Start of DATA FOR PROCESSING
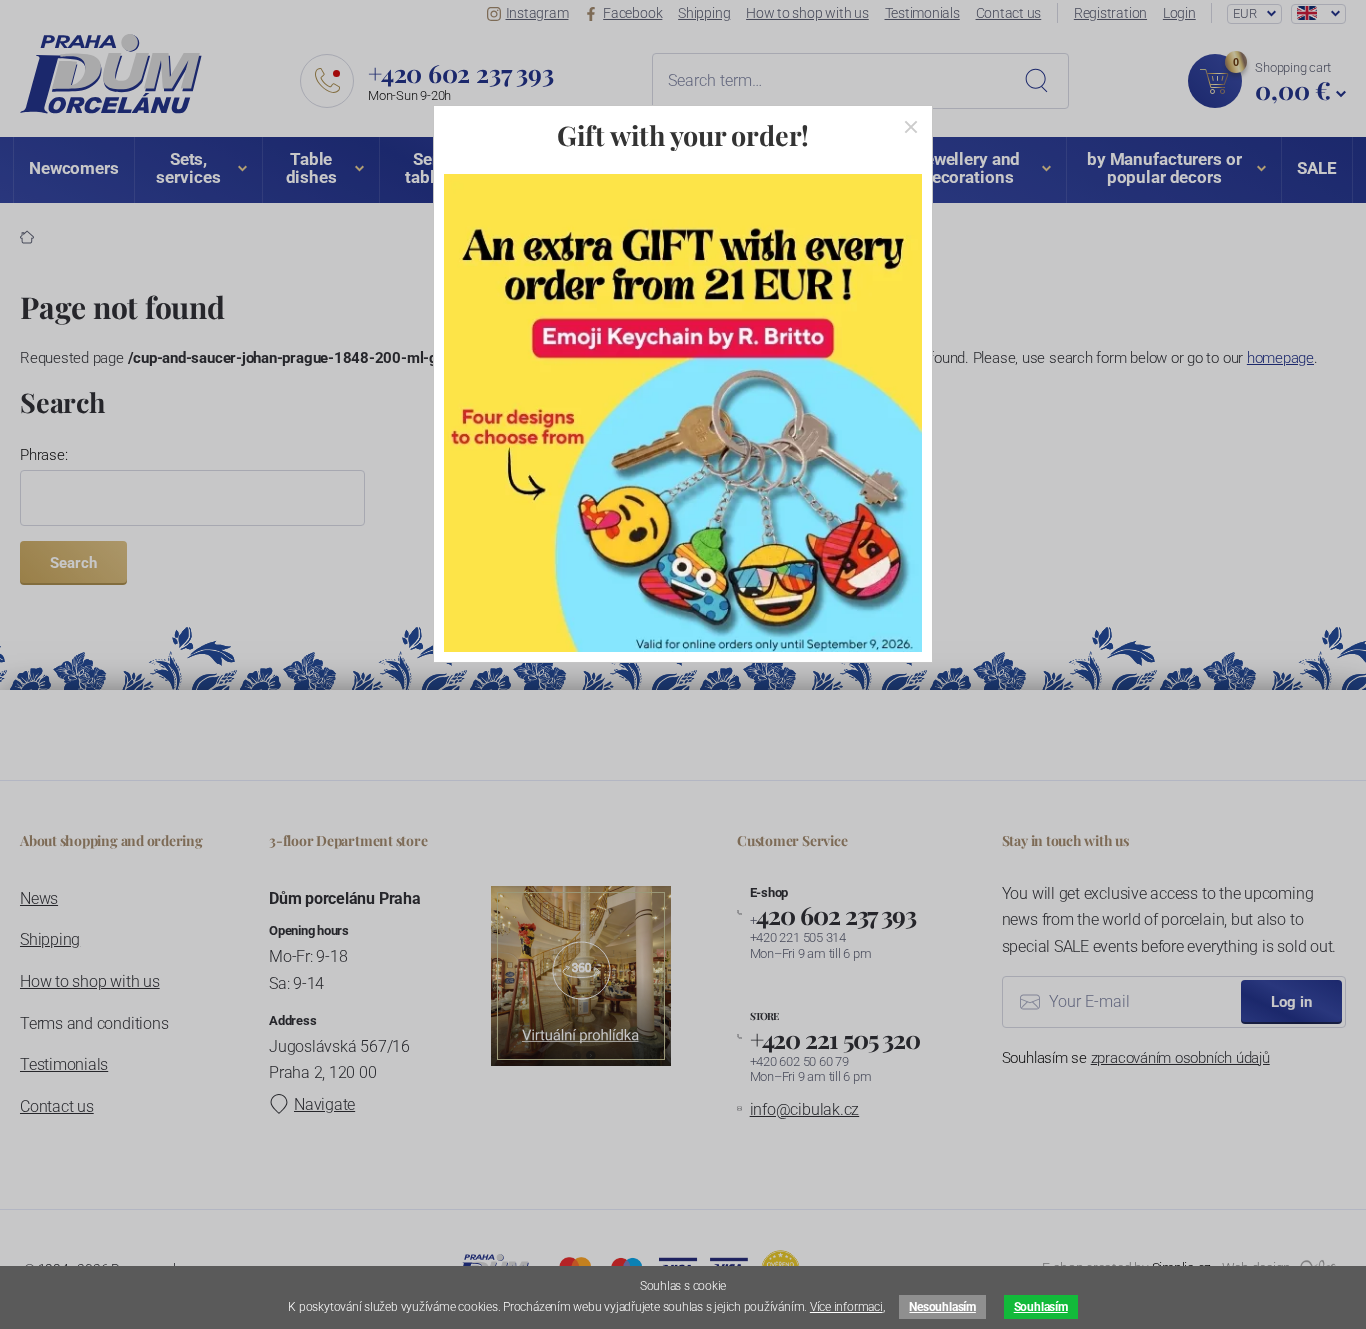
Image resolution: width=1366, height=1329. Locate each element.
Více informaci (846, 1307)
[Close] (911, 127)
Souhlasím (1041, 1307)
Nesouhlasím (942, 1307)
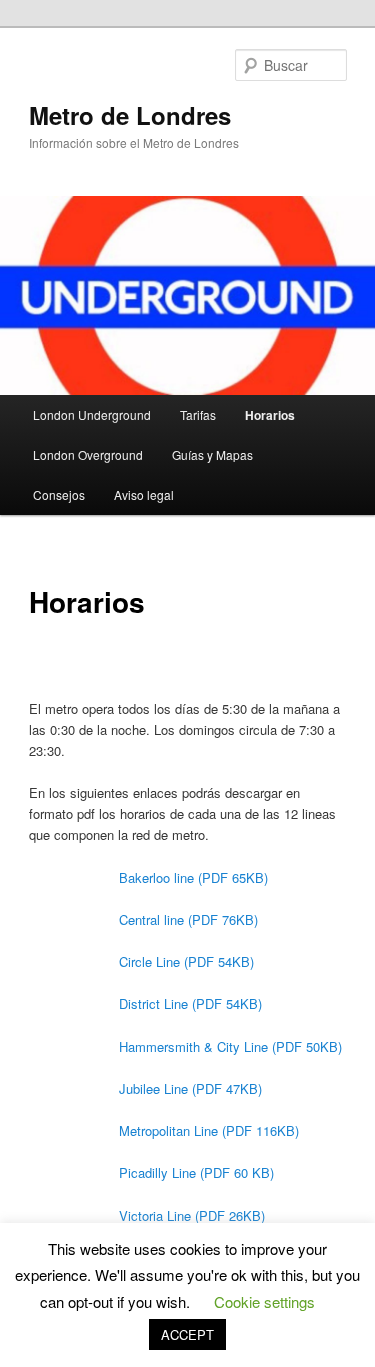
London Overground (88, 454)
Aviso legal (144, 494)
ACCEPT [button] (187, 1334)
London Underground (92, 414)
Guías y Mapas (212, 454)
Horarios (270, 415)
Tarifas (198, 414)
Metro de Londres (130, 115)
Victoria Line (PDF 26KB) (192, 1215)
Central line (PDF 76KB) (188, 919)
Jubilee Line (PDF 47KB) (190, 1088)
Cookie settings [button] (264, 1301)
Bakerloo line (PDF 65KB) (193, 877)
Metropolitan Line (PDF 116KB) (209, 1130)
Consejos (59, 494)
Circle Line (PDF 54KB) (186, 961)
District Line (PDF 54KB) (190, 1003)
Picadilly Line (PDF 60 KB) (196, 1172)
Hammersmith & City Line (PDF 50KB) (230, 1046)
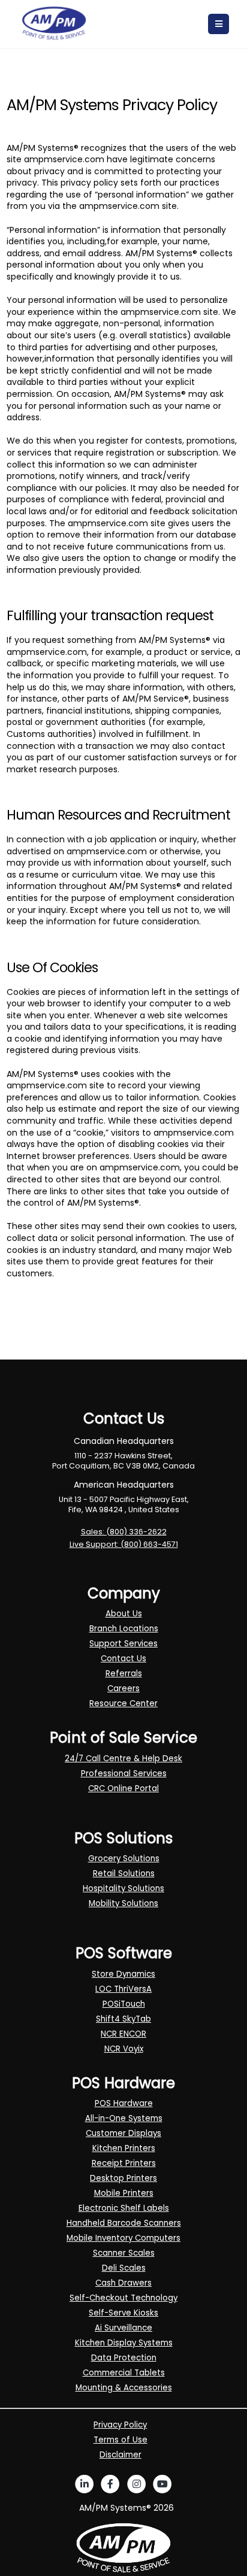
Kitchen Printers (123, 2148)
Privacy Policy (120, 2425)
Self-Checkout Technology (123, 2298)
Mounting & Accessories (124, 2387)
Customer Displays (123, 2133)
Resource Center (123, 1703)
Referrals (124, 1673)
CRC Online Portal (123, 1788)
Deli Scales (124, 2268)
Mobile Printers (123, 2193)
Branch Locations (123, 1628)
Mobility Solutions (123, 1903)
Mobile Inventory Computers (123, 2238)
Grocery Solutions (123, 1858)
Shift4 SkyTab (123, 2019)
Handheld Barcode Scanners (124, 2223)
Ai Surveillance (123, 2328)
End of DATA FOR PROCESSING
WHAT YOU HAVE TO DO:
Set down every record exactly, without the pictures.

YOUR RESPONSE:
Image resolution: width=1366, height=1329. Locate each element.
Více informaci (846, 1307)
[Close] (911, 127)
Souhlasím (1041, 1307)
Nesouhlasím (942, 1307)
London Overground (88, 454)
Aviso legal (144, 494)
ACCEPT [button] (187, 1334)
London Underground (92, 414)
Guías y Mapas (212, 454)
Horarios (270, 415)
Tarifas (198, 414)
Metro de Londres (130, 115)
Victoria Line (PDF 26KB) (192, 1215)
Central line (PDF 76KB) (188, 919)
Jubilee Line (PDF 47KB) (190, 1088)
Cookie settings [button] (264, 1301)
Bakerloo line (PDF 65KB) (193, 877)
Metropolitan Line (PDF 116KB) (209, 1130)
Consejos (59, 494)
Circle Line (PDF 54KB) (186, 961)
District Line (PDF 54KB) (190, 1003)
Picadilly Line (PDF 60 KB) (196, 1172)
Hammersmith & City Line (PDF 50KB) (230, 1046)
Kitchen Printers (123, 2148)
Privacy Policy (120, 2425)
Self-Checkout Technology (123, 2298)
Mounting & Accessories (124, 2387)
Customer Displays (123, 2133)
Resource Center (123, 1703)
Referrals (124, 1673)
CRC Online Portal (123, 1788)
Deli Scales (124, 2268)
Mobile Printers (123, 2193)
Branch Locations (123, 1628)
Mobility Solutions (123, 1903)
Mobile Inventory Computers (123, 2238)
Grocery Solutions (123, 1858)
Shift4 SkyTab (123, 2019)
Handheld Barcode Scanners (124, 2223)
Ai Surveillance (123, 2328)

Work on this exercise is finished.